1st Tax Rate Cut vs. Special Depreciation
At the end of 2019, the Federal Ministry of Economic Affairs published four core elements on a possible corporate tax reform. In addition to an improvement in the recovery benefit (§ 34a EStG) for partnerships, this included in particular a reduction in the corporate tax burden. At the heart of these proposals is the desire to reduce the tax burden on companies, and in particular on corporations, in order to be able to compete internationally. This is due, among other things, to the fact that in the USA the corporate tax burden has been significantly reduced. In 2018, the Federal Corporate Income Tax was reduced from 35% to 21%.
The tax rate reduction and the special depreciation are among the tax policy strategies for reducing the tax burden. The corporate tax burden is permanently reduced by the tax rate reduction. Temporarily, however, companies can be relieved by special depreciation. We explain the impact of the methods and companies can consider them in their choice of location.
2. On these factors depends location attractiveness
The choice of location depends not only on taxes. The supply of qualified workers, customer proximity, wage levels and infrastructure are also of great importance. In addition, the stability of the political and regulatory regime is also crucial.

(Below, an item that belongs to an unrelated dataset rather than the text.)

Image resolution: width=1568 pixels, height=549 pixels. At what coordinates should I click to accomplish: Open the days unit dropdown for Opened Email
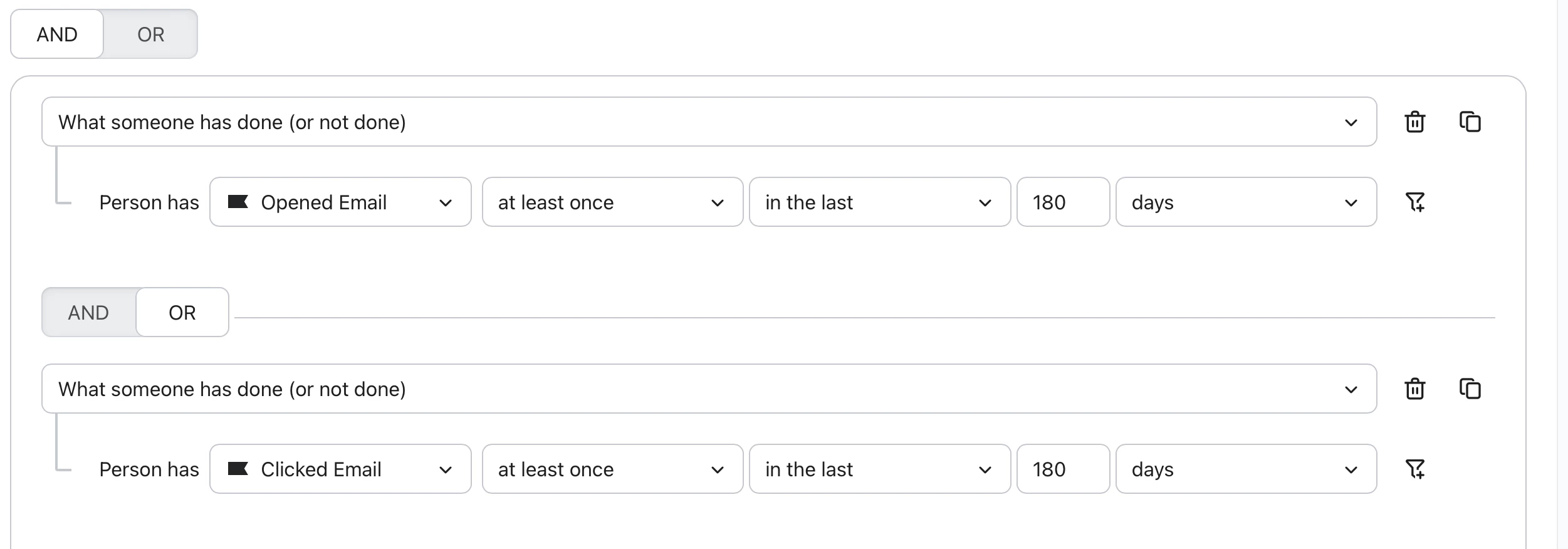click(x=1245, y=202)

In Germany, the strengths lie in the areas of innovation capability, macroeconomic stability, workforce, market size and infrastructure. There are weaknesses in the financial system and health. The lack of infrastructure is also often criticised. Germany is also rather poor in the tax-relevant factors of bureaucracy costs, the distortion of the product market and the tax burden. Therefore, the tax rate reduction and the granting of special depreciations can make Germany more attractive. Another problem is organised crime. There are major problems, particularly in relation to money laundering.
3. special depreciation generally preferable over tax rate reduction
Special depreciation can be used by the state in particular to promote investment. This allows deficits to be compensated precisely, effectively and cost-effectively. Therefore, better investment incentives can be provided than a permanent reduction in corporate tax rates.
Special depreciations are currently granted, especially in the areas of climate protection and digitalisation. In this case, however, an inefficient use of the means is to be prevented. The special depreciation therefore serves solely to promote private investment. Therefore, only companies that also make subsidized investments benefit. In view of the still very favourable refinancing conditions of the public sector, the support is therefore more cost-effective than a permanent reduction in the rate of corporate taxation. In view of the objective of promoting investment in durable assets, special depreciation is thus much more effective than reducing corporate tax rates.
4th tax rate reduction
Companies can also be supported by lowering corporate tax rates. It is true that this will significantly benefit the companies in the long term. However, investments are not targeted. On the other hand, incentives can be provided for investments in which everyone participates. Therefore, a pure reduction of the corporate tax burden in Germany is not a suitable instrument for sustainable improvement of location attractiveness. Rather, it would be for companies and business to combine better special depreciation and tax rate reductions efficiently. However, a reduction in corporate tax rates is likely to put pressure on European competitors in particular and thus trigger another round in the tax cut race. This creates increasing wealth inequality and income inequality.
This article does not replace tax or legal advice in an individual case. Facts, current law, jurisdiction, documentation and implementation remain decisive.